> _Source extract_:
******

Rehab is a world unto itself.
I think it is the lack of privacy that is getting to me more than anything. There is not one aspect of your existence that is not scrutinized and made fodder for casual discussion amongst the staff. What is sacrosanct for you is routine for them. And that is, after all, their job. But because there is no Cone of Silence, you hear more about yourself and your co-inhabitants than you ever would have wanted to know in a million years. I am horrified to hear my elderly roommate reporting intimate details about my body functions to her friends and relatives. I can’t imagine they are all that thrilled either. At least those who are under 80 and not demented.
All rooms are doubles and, from the sound of it, no match is an ideal one. Everyone has an issue and I am no exception. Sharing a room with a seriously ill 85 year old with mild dementia is in turns humbling and exasperating. She is truly suffering, and whimpers a good part of the day. It makes my heart break but it is also extremely upsetting to listen to. She is up multiple times during the night and, as a result, so am I. The television blasts even though she is not watching it and I have to ask for it be turned off from in front of her sleeping form. She is experiencing significant, audible gastric distress and I, apparently, am particularly susceptible to the sounds, as queasiness is becoming a permanent condition for me. If I have to use the bathroom, it never fails that the aide has gotten her there first, which will mean a wait of at least 45 minutes while she is taken care of and washed up. She needs help with her tray that I am too weak to give her, which means I have to sit and listen to her struggle until the staff comes in to help her. And then there was the panic when she was apparently dreaming and called the nurse to report there was something seriously wrong with her roommate (me). I was sitting on the edge of the bed reading as I heard this transpire out of the corner of my consciousness and an entire team had rushed in to resuscitate me before I could say a word. They looked at me and I looked at them while she insisted there was something substantially wrong with me. Which there clearly wasn’t. If nothing else, it got everyone’s heart rate up a bit.
But then in the night I hear her murmuring, offering thanks and praise to Jesus in gentle little whispers. I am chastened by her simple expressions of faith in the face of such adversity and pain. With gratitude, I silently join in.

******

> _Recorded data_:
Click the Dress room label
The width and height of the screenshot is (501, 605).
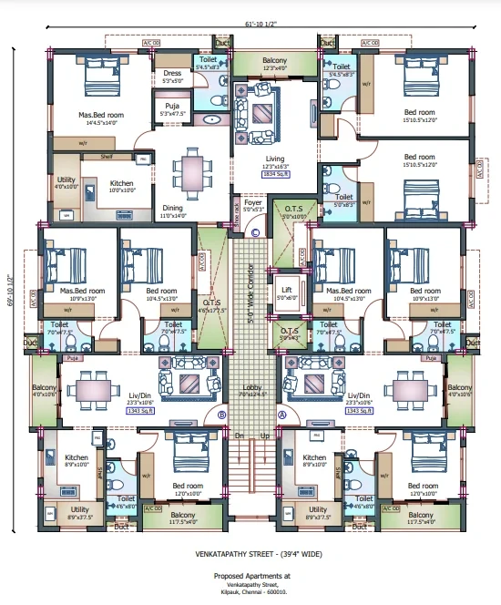tap(172, 74)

******

Pick up the essay about life in rehab after its last sentence and keep writing it.

Physical and occupational therapy is hard work but, I am pleased and surprised to find, effective. I can feel some strength creeping back, although stamina is slower in returning. The staff is no-nonsense but incredibly kind at the same time. My fellow patients are a fascinating cross-section, but each individual is a study in courage and accomplishment. Some have had strokes, some are simply weak from advanced age, some are recuperating from surgery. It is awe-inspiring to see how hard they are working and how determined they are. There are some exceptions, those who are frightened and confused, those who are resistant and at least one dirty old man, but most are valiantly giving it everything they have.
There is another woman here with MS. The first day of my admission I was cheerfully told by a few people that we would be introduced, that I would like her, that she was very nice. Which I had no doubt of. But it never fails to surprise me that people consider having MS to be some sort of choice or hobby that connects people who have it. I have no more in common with someone with MS than with an average person. If they had said they would introduce us because she was a writer too or was a movie buff or lived in Ocean Township, that would make sense, but not based on the disease we both have. And when I see her in therapy my heart sinks. She is very, very ill and extremely impaired cognitively and physically. What were they thinking?
The second day I am here (hmmm, or maybe the first?; it is so easy to lose track), I am interviewed by the team neuro-psychologist. The mini-mental exam is interesting, but not interesting enough for me to rise to the challenge. I just cannot wrap my brain around eight (or maybe nine?) unrelated words she asks me to remember and repeat. I ought to be embarrassed, but I just don’t care. Considering how competitive I usually am intellectually I am astonished at myself, but it is no incentive. I have no interest in those eight words and they just won’t stick. We return to them maybe six or seven times before giving up. I never do remember them all. It is a pretty humbling experience. But not one I am particularly upset about. This is not a good sign.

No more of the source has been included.